MacLeod et al. (2007) [The Lancet 370 (9584): 319 – 328] conducted a systematic review of general population longitudinal studies reporting associations between illicit drug use by young people and psychosocial harm. They identified 48 relevant studies, of which 16 were of higher quality and provided the most robust evidence. Fairly consistent associations were noted between marijuana use and both lower educational attainment and increased reported use of other illicit drugs. But these are correlations not causal relationships as the authors pointed out.
Less consistent associations were noted between marijuana use and both psychological health problems and problematic behavior. But I don’t agree: I have interviewed people who claimed marijuana makes them paranoid.
In short, marijuana use is far more benign than the use of alcohol and tobacco and other drugs. But marijuana users and medical practitioners (where recreational marijuana is permitted or where medical marijuana is permitted by law) need education and monitoring to detect the emergence of psychotic illnesses, which may develop directly from the use of marijuana. However, the evidence of marijuana being a gateway drug is poor at best. Recently, a team of investigators from the University of Pennsylvania, the Albert Einstein College of Medicine in New York City, and the Johns Hopkins Bloomberg School of Public Health in Baltimore conducted a time-series analysis of medical cannabis laws and state-level death certificate data in the United States from 1999 to 2010 – a period during which 13 states instituted laws allowing for cannabis therapy.

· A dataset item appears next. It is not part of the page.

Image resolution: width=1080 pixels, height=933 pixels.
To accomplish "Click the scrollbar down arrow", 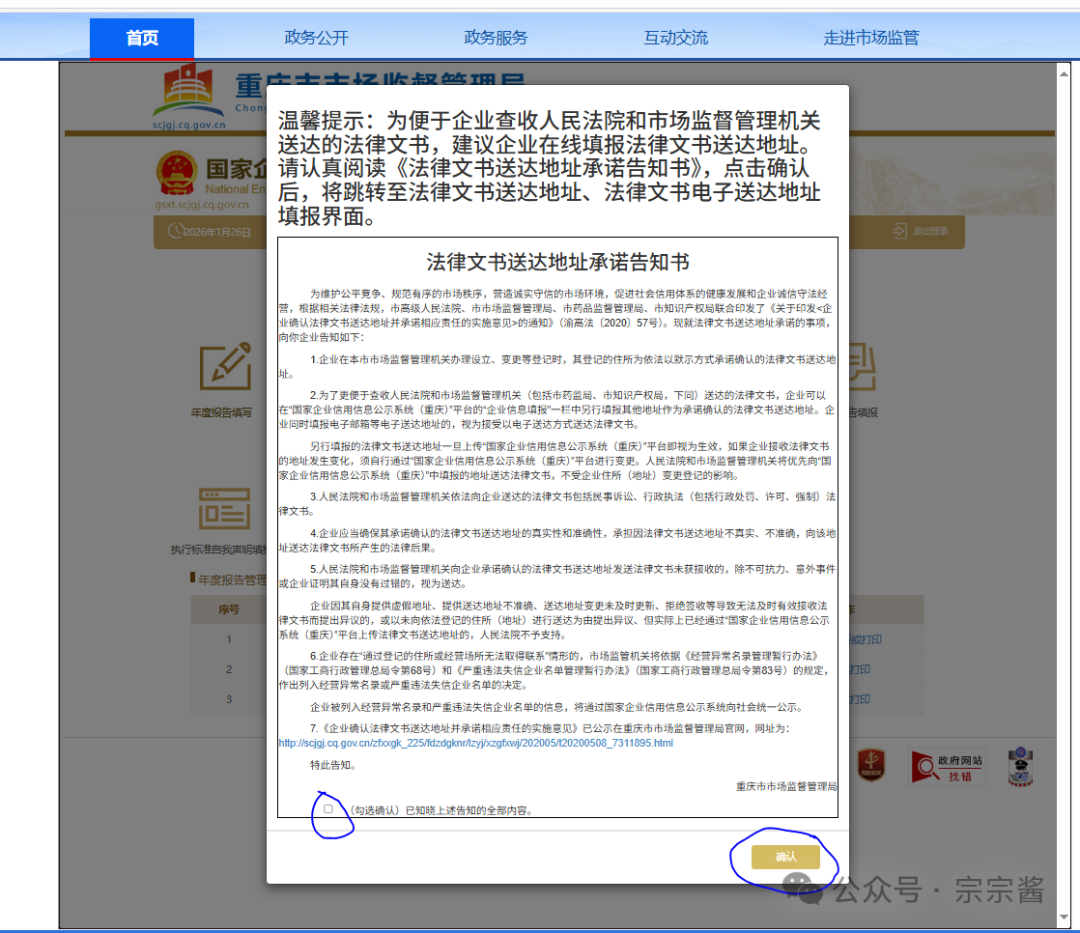I will [x=1064, y=918].
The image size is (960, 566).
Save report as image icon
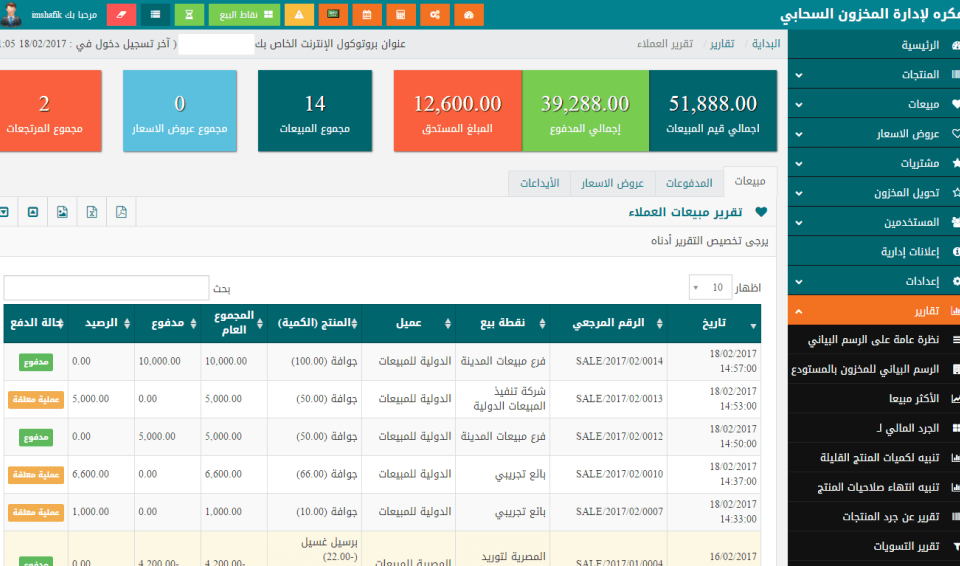tap(62, 212)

The results showed that jurisdictions with medical cannabis laws had a 24.8 percent lower mean annual opioid overdose mortality rate compared with jurisdictions without medical cannabis laws. More particularly, overdose deaths from opioids decreased by an average of 20 percent one year after the law’s implementation, 25 percent by two years, and up to 33 percent by years five and six (source).

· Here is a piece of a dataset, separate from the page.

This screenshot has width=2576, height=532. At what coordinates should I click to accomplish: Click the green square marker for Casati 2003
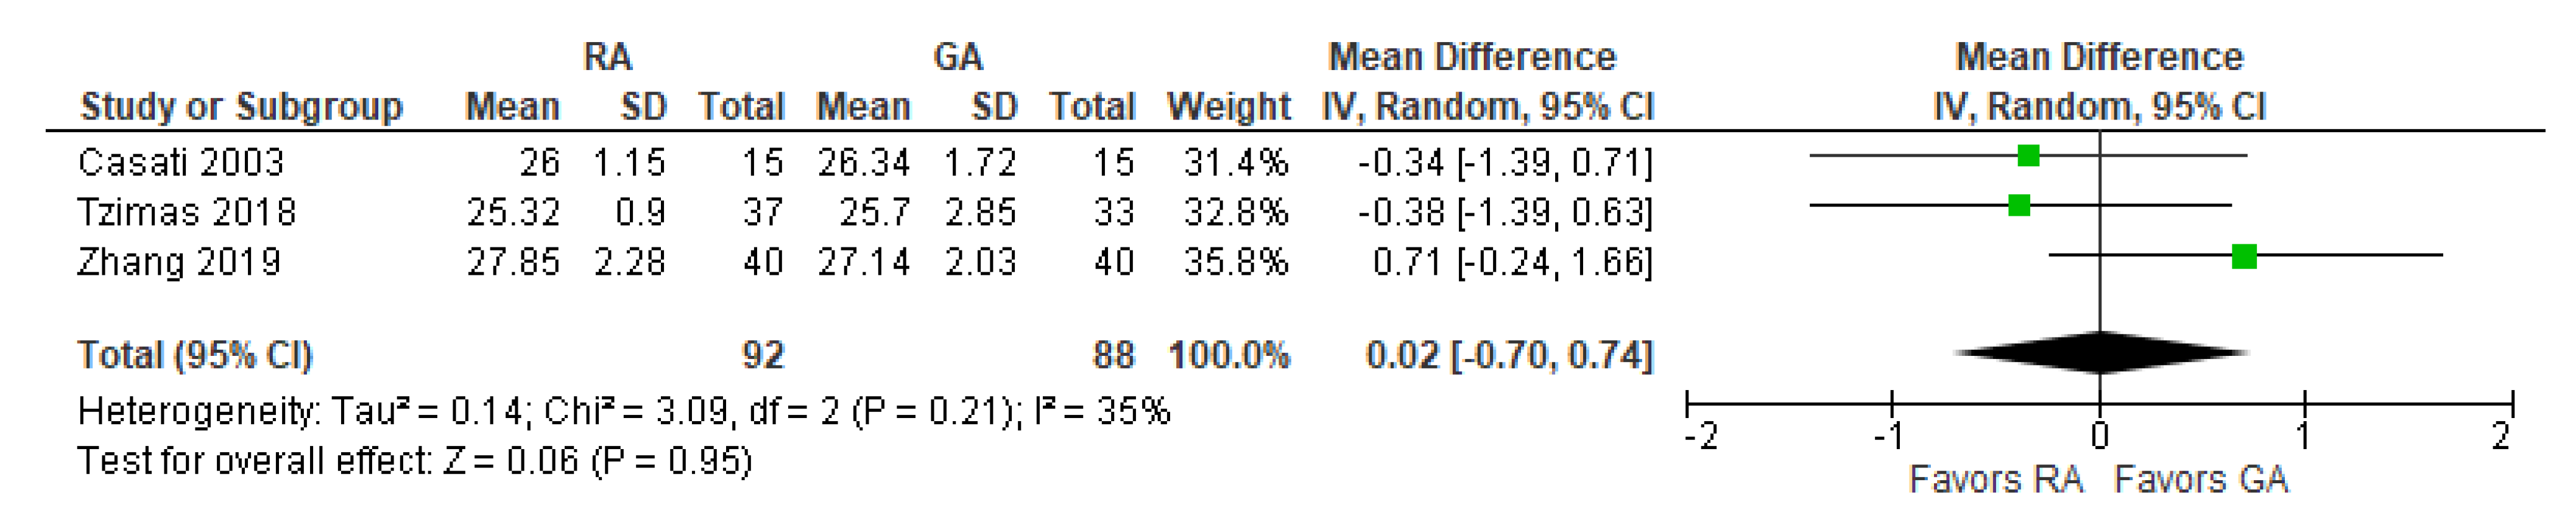tap(2028, 156)
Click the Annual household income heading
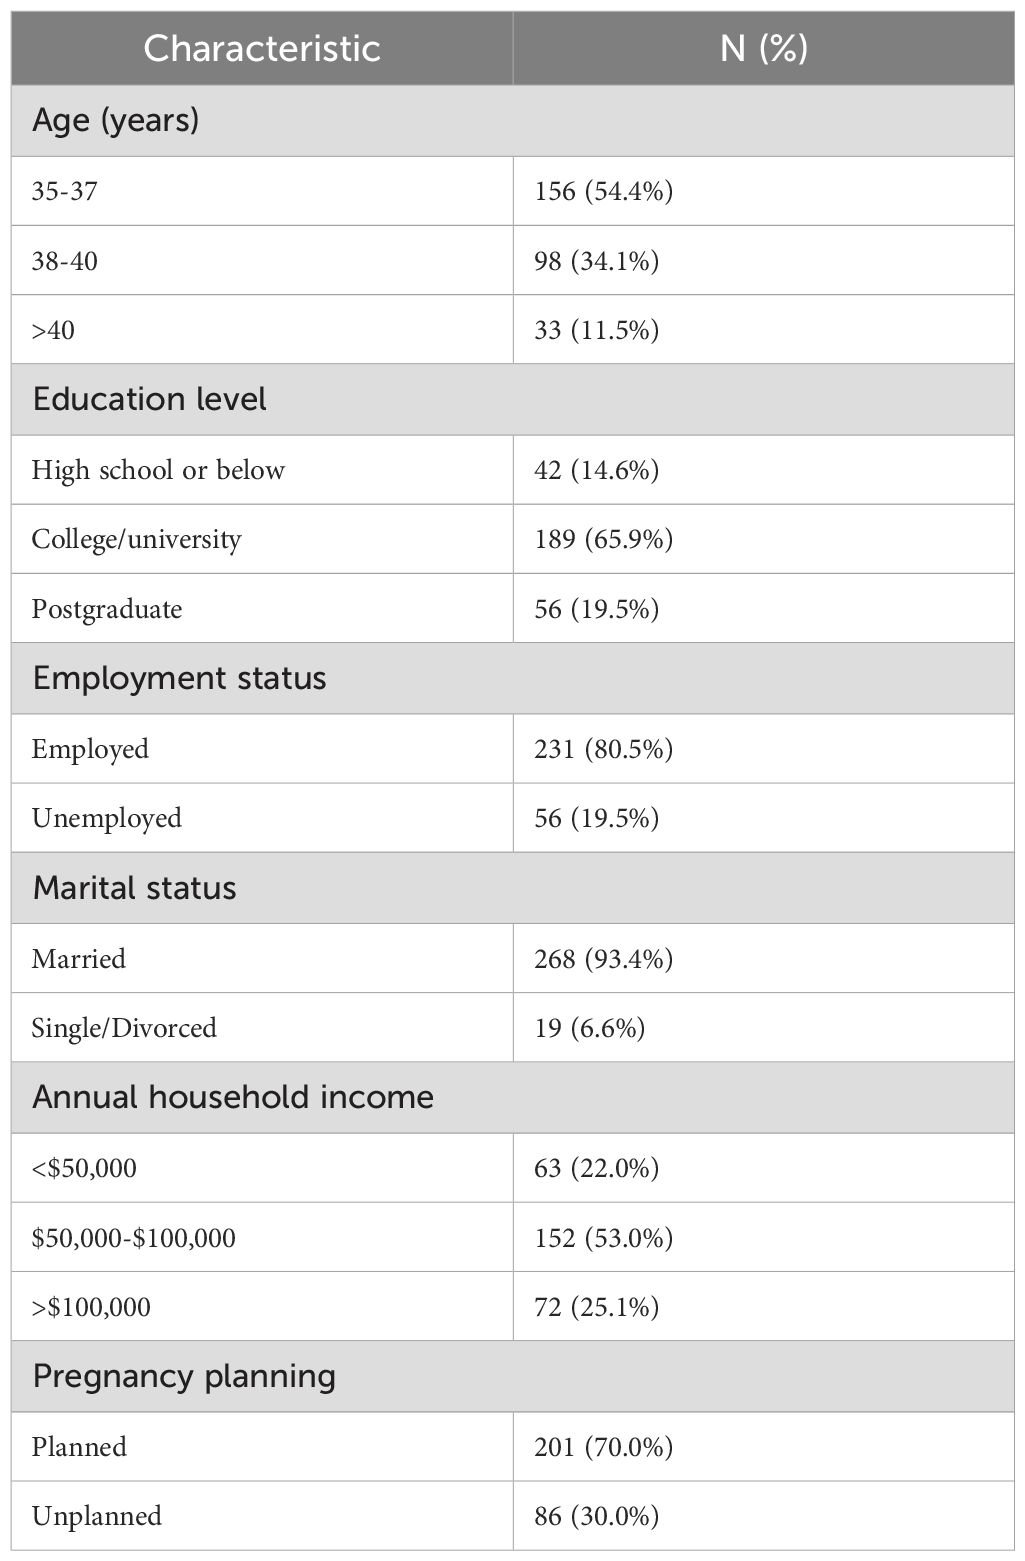Screen dimensions: 1025x1561 click(x=233, y=1098)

More fundamentally, how could so many studies lead to such complicated results? My explanation is that we don’t actually know what we call marijuana. The plurality of the number of strains each with different cannabinoid profiles confuses the issue significantly. I suspect the variance in cannabinoid content between the multitudes of marijuana strains is the reason why we can’t seem to find studies with black and white answers.